ARP and ARP/AI are configurable through the ONTAP built-in management interface, System Manager, and enabled on a per-volume basis.
Autonomous Ransomware Protection (ARP)
Autonomous Ransomware Protection (ARP), another native built-in ONTAP solution since 9.10.1, looks at NAS storage volume workload file activity and data entropy to automatically detect potential ransomware. ARP provides administrators with real-time detection, insights, and a data recovery point for unprecedented on-box potential ransomware detection.
For ONTAP 9.15.1 and earlier versions that support ARP, ARP starts in learning mode to learn typical workload data activity. This can take seven days for most environments. After learning mode is complete, ARP will automatically switch to active mode and start looking for abnormal workload activity that might potentially be ransomware.
If abnormal activity is detected, an automatic snapshot copy is immediately taken, which provides a restoration point as close as possible to the time of attack with minimal infected data. Simultaneously, an automatic alert (configurable) is generated that allows administrators to see the abnormal file activity so that they can determine whether the activity is indeed malicious and take appropriate action.
If the activity is an expected workload, administrators can easily mark it as a false positive. ARP learns this change as normal workload activity and no longer flags it as a potential attack going forward.
To enable ARP, an ONTAP One license is required.
Autonomous Ransomware Protection/AI (ARP/AI)

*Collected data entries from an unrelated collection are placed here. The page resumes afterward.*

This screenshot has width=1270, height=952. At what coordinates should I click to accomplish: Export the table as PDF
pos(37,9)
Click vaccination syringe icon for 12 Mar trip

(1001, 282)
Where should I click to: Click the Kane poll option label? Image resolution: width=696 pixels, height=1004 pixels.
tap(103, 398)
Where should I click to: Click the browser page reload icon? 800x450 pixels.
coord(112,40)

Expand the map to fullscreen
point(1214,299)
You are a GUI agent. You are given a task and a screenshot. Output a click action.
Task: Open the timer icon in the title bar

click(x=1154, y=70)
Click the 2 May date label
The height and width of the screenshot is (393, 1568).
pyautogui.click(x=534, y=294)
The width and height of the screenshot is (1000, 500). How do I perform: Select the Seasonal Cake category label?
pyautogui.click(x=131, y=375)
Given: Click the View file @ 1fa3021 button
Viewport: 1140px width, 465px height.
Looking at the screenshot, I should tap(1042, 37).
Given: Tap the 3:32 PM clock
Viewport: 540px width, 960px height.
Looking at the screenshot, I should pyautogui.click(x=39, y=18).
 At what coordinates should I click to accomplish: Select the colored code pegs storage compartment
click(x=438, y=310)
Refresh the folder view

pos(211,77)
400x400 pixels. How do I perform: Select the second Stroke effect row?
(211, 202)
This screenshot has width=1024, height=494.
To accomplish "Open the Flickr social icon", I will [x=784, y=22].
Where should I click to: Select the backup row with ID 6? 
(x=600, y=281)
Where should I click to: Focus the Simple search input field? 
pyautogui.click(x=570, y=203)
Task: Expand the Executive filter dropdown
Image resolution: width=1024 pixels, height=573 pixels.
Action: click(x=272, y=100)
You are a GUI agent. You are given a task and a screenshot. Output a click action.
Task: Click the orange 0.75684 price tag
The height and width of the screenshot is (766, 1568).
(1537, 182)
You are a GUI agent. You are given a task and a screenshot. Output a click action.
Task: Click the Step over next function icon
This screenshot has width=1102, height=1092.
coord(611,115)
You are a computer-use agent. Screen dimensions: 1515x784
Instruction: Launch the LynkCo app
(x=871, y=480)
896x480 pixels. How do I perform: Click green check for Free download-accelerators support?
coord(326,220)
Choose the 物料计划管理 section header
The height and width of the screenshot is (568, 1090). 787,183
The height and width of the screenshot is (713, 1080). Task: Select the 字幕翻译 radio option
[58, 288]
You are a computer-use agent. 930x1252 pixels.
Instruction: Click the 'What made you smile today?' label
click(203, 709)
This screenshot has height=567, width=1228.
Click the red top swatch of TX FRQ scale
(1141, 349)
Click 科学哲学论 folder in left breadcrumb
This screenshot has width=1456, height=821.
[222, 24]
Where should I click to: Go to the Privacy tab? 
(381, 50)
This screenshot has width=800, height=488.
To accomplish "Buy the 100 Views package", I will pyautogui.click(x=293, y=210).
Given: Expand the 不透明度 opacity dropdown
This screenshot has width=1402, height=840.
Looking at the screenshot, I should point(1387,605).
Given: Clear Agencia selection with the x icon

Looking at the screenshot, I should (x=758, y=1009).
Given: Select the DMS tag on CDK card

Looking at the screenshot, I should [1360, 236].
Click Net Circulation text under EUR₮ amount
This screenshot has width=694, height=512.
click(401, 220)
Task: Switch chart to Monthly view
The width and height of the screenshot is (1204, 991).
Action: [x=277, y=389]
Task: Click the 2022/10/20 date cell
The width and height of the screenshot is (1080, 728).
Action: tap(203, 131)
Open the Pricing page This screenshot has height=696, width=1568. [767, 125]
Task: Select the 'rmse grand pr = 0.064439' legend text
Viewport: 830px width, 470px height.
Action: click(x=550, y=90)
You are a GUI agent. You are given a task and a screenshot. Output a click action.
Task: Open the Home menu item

Introduced as a tech preview in ONTAP 9.15.1, ARP/AI takes NAS storage systems on-box real-time detection to the next level. The new AI-powered detection technology is trained on over a million files and various known ransomware attacks. In addition to the signals used in ARP, ARP/AI also detects header encryption. The AI power and additional signals allow ARP/AI to deliver better than 99% detection accuracy. This has been validated by SE Labs, an independent test lab that gave ARP/AI its highest AAA rating.
Because training the models continuously happens in the cloud, ARP/AI does not require a learning mode. It is active the moment it is turned on. Continuous training also means that ARP/AI is always validated against new ransomware attack types as they arise. ARP/AI also comes with auto-update capabilities that deliver new parameters to all customers to keep ransomware detection up to date. All other detection, insight, and data recovery point capabilities of ARP are maintained for ARP/AI.
To enable ARP/AI, an ONTAP One license is required.